Monday 20 November 2017

Army corporal who told gardai he bought cannabis for dying wife avoids criminal conviction

Corporal Damian Flood at Dublin Circuit Criminal Court where he has avoided a criminal conviction
Pic: Court Collins.
Corporal Damian Flood at Dublin Circuit Criminal Court where he has avoided a criminal conviction Pic: Court Collins.

Jessica Magee and Declan Brennan

An army corporal who told gardaí he bought cannabis to ease the pain of his dying wife has avoided a criminal conviction.

Corporal Damian Flood (39) was caught with €9,814 worth of cannabis herb near Nutgrove in Dublin on March 15 2013. He initially told gardaí he was moving the drugs to pay off a debt of €40,000.

However, the widowed father-of-two later said he brought the the drugs after online research showed him juiced cannabis added to food could act as a pain reliever.

Flood told Dublin Circuit Criminal Court that he wanted to ease the suffering of his wife, who was terminally ill with breast cancer. She died some five months later.

**Stored data:**
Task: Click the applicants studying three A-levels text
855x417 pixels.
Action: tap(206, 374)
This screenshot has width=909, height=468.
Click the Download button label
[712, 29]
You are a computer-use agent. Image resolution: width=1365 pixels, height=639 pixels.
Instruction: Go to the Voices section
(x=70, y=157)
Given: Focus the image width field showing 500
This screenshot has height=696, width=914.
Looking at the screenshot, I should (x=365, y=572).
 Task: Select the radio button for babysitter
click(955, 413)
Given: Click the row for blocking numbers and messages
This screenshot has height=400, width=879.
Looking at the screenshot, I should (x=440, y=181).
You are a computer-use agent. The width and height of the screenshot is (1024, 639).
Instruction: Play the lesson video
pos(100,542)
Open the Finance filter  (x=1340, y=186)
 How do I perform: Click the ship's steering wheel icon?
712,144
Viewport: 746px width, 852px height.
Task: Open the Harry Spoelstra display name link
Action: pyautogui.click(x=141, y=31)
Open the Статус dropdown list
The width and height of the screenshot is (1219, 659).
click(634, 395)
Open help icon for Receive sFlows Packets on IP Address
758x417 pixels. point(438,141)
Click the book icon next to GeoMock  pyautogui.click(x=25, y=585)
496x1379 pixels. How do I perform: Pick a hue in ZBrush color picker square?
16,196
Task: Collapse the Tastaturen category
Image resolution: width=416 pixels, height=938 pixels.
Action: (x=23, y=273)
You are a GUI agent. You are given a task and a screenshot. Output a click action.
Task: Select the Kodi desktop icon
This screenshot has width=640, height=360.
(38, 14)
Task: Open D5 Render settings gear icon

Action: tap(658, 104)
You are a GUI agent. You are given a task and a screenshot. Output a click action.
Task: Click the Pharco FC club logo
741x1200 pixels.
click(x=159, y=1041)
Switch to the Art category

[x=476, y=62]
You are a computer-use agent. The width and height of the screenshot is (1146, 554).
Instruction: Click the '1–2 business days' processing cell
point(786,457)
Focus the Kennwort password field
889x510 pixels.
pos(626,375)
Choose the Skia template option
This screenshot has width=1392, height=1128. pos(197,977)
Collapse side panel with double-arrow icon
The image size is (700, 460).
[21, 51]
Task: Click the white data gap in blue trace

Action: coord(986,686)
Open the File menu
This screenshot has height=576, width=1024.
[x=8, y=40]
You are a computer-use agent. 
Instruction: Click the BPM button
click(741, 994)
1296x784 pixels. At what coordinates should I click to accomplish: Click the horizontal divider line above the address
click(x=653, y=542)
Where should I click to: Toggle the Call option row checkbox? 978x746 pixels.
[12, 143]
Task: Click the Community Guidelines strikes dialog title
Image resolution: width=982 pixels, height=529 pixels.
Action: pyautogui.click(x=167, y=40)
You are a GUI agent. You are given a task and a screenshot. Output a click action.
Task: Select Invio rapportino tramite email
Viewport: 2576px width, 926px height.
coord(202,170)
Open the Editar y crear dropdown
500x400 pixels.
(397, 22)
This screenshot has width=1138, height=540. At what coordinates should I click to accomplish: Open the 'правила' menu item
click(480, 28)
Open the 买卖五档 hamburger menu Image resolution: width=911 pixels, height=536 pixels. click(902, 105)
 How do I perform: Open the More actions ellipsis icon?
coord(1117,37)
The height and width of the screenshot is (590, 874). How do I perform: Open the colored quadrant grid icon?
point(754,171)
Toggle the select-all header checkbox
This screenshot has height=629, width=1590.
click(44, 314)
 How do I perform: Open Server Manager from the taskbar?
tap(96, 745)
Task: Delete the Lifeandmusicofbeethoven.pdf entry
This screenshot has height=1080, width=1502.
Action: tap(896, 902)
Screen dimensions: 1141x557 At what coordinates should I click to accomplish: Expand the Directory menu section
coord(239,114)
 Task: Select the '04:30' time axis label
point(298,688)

**Task instructions:** Write out the passage of the court report starting with "An army corporal" and going on through "debt of €40,000.". The stored data has nothing to do with the court report.

**Exercise solution:**
An army corporal who told gardaí he bought cannabis to ease the pain of his dying wife has avoided a criminal conviction.

Corporal Damian Flood (39) was caught with €9,814 worth of cannabis herb near Nutgrove in Dublin on March 15 2013. He initially told gardaí he was moving the drugs to pay off a debt of €40,000.